• WHAT TO DO:
Rewrite everything from the line containing "Describe the element at coordinates (412, 560)" down to the line containing "What do you see at coordinates (340, 272)", replacing "coordinates" with "position" and leaving all else unchanged.

• DATA EXCERPTS:
◆ ◆ ◆

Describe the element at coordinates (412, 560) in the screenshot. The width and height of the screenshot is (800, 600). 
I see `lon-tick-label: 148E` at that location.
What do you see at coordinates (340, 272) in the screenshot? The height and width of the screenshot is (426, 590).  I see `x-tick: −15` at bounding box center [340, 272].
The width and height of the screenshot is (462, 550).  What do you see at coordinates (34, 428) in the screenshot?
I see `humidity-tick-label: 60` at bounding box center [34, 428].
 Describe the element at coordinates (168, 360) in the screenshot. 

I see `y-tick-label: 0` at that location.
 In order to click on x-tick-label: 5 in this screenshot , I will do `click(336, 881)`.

◆ ◆ ◆

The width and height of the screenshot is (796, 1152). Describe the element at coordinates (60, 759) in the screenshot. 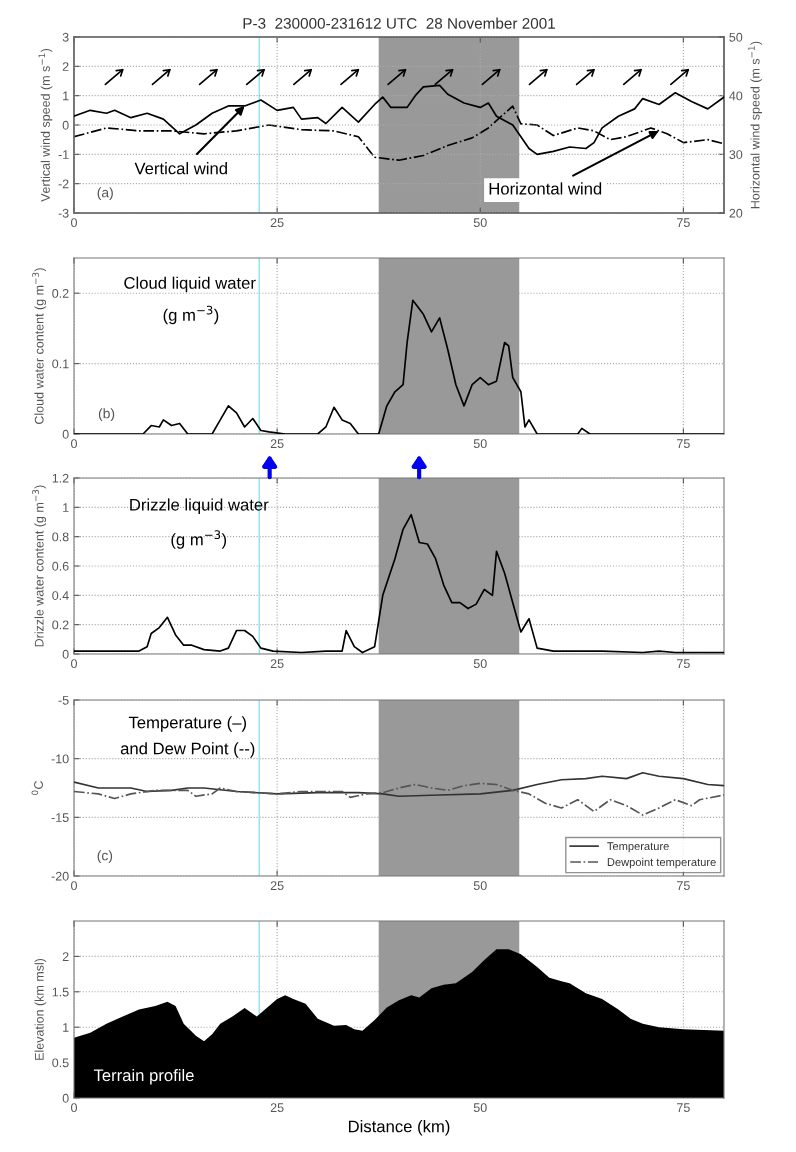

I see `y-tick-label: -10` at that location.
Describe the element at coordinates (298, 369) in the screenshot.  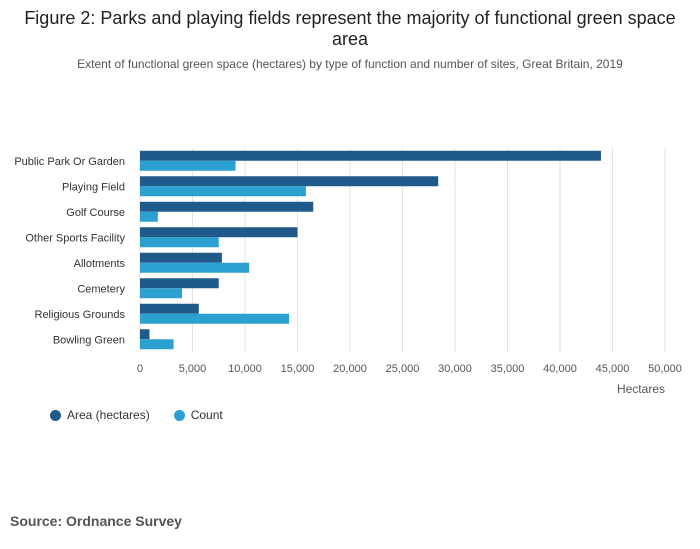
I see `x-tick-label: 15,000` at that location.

◆ ◆ ◆

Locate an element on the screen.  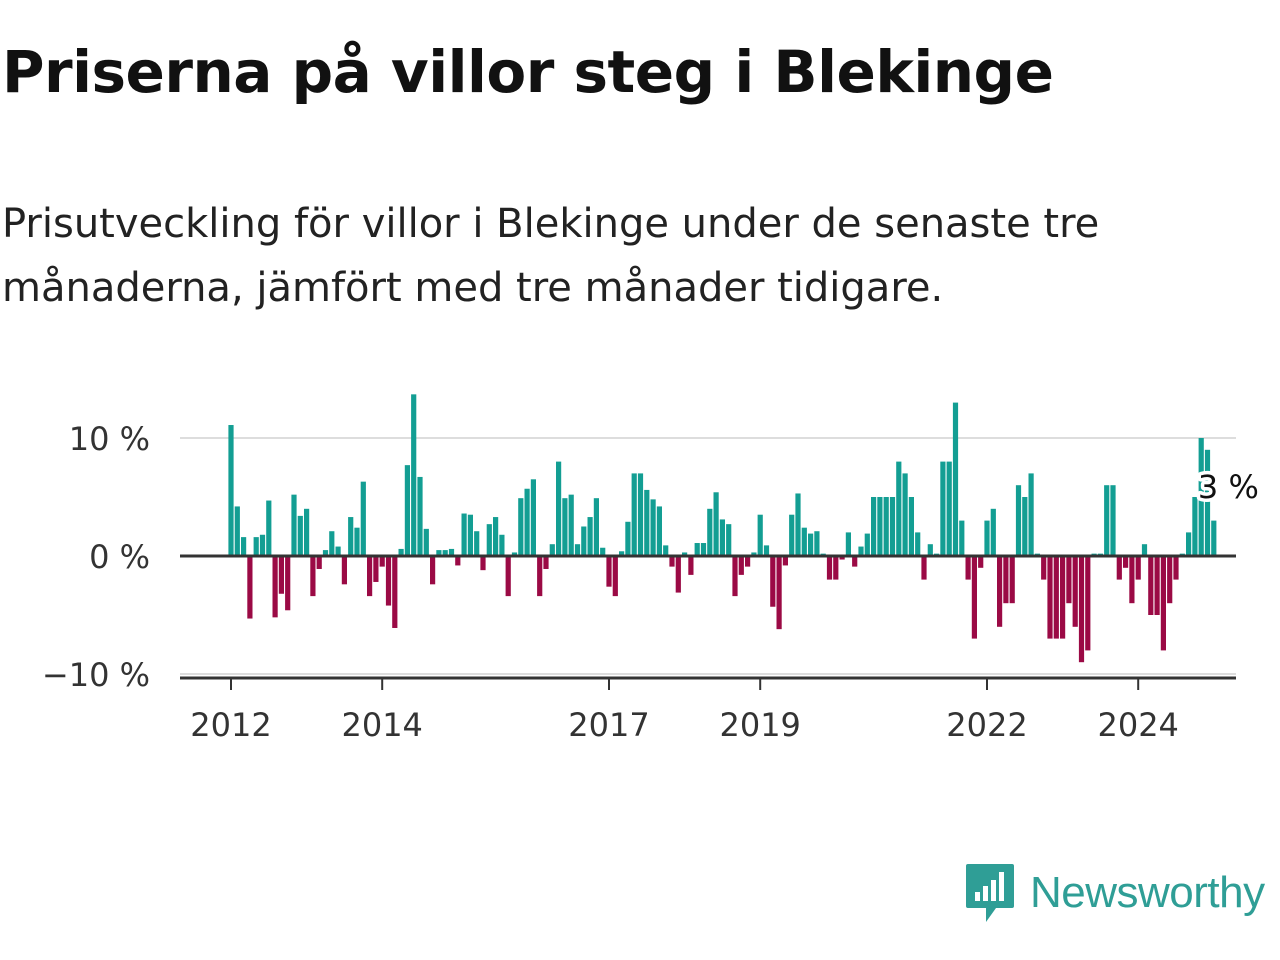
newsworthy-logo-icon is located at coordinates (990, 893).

◆ ◆ ◆

• OUTPUT:
Describe the element at position (412, 560) in the screenshot. The width and height of the screenshot is (800, 600). 
I see `lon-tick-label: 148E` at that location.
What do you see at position (340, 272) in the screenshot? The height and width of the screenshot is (426, 590).  I see `x-tick: −15` at bounding box center [340, 272].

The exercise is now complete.